■ Problem requirements: Each record below must be written out exactly as given.

■ Extracted material:
**********
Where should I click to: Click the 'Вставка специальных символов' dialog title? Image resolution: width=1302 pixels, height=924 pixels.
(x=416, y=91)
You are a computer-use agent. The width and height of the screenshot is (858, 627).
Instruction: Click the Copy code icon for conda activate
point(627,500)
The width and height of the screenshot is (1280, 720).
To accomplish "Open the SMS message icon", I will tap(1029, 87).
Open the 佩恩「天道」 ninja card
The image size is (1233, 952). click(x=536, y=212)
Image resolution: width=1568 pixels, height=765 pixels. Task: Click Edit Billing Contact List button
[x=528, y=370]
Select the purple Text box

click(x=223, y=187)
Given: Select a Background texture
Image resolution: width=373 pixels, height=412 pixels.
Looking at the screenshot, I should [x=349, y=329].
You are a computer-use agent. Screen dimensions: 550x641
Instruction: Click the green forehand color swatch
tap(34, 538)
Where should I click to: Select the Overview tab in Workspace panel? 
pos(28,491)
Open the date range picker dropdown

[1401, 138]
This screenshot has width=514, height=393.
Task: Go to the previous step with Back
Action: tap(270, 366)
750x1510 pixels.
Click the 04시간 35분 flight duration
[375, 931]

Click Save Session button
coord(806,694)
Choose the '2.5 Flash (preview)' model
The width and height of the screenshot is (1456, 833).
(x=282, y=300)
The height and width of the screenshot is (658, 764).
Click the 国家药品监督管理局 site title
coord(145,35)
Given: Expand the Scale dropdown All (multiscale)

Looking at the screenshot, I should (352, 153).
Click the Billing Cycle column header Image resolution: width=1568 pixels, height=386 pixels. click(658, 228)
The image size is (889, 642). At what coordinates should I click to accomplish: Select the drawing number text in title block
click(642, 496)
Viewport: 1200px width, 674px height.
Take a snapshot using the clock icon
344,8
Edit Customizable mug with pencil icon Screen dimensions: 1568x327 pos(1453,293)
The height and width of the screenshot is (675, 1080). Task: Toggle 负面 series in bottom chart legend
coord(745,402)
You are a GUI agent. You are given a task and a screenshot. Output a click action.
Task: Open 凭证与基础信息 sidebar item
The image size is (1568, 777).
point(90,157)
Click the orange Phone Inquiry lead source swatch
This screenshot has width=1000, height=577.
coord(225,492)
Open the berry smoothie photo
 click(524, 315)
**********
■ Response box:
Where should I click to: Click the 'Вставка специальных символов' dialog title? Image resolution: width=1302 pixels, height=924 pixels.
(x=416, y=91)
You are a computer-use agent. The width and height of the screenshot is (858, 627).
Instruction: Click the Copy code icon for conda activate
point(627,500)
The width and height of the screenshot is (1280, 720).
To accomplish "Open the SMS message icon", I will tap(1029, 87).
Open the 佩恩「天道」 ninja card
The image size is (1233, 952). click(x=536, y=212)
Image resolution: width=1568 pixels, height=765 pixels. Task: Click Edit Billing Contact List button
[x=528, y=370]
Select the purple Text box

click(x=223, y=187)
Given: Select a Background texture
Image resolution: width=373 pixels, height=412 pixels.
Looking at the screenshot, I should [x=349, y=329].
You are a computer-use agent. Screen dimensions: 550x641
Instruction: Click the green forehand color swatch
tap(34, 538)
Where should I click to: Select the Overview tab in Workspace panel? 
pos(28,491)
Open the date range picker dropdown

[1401, 138]
This screenshot has width=514, height=393.
Task: Go to the previous step with Back
Action: tap(270, 366)
750x1510 pixels.
Click the 04시간 35분 flight duration
[375, 931]

Click Save Session button
coord(806,694)
Choose the '2.5 Flash (preview)' model
The width and height of the screenshot is (1456, 833).
(x=282, y=300)
The height and width of the screenshot is (658, 764).
Click the 国家药品监督管理局 site title
coord(145,35)
Given: Expand the Scale dropdown All (multiscale)

Looking at the screenshot, I should (352, 153).
Click the Billing Cycle column header Image resolution: width=1568 pixels, height=386 pixels. click(658, 228)
The image size is (889, 642). At what coordinates should I click to accomplish: Select the drawing number text in title block
click(642, 496)
Viewport: 1200px width, 674px height.
Take a snapshot using the clock icon
344,8
Edit Customizable mug with pencil icon Screen dimensions: 1568x327 pos(1453,293)
The height and width of the screenshot is (675, 1080). Task: Toggle 负面 series in bottom chart legend
coord(745,402)
You are a GUI agent. You are given a task and a screenshot. Output a click action.
Task: Open 凭证与基础信息 sidebar item
The image size is (1568, 777).
point(90,157)
Click the orange Phone Inquiry lead source swatch
This screenshot has width=1000, height=577.
coord(225,492)
Open the berry smoothie photo
 click(524, 315)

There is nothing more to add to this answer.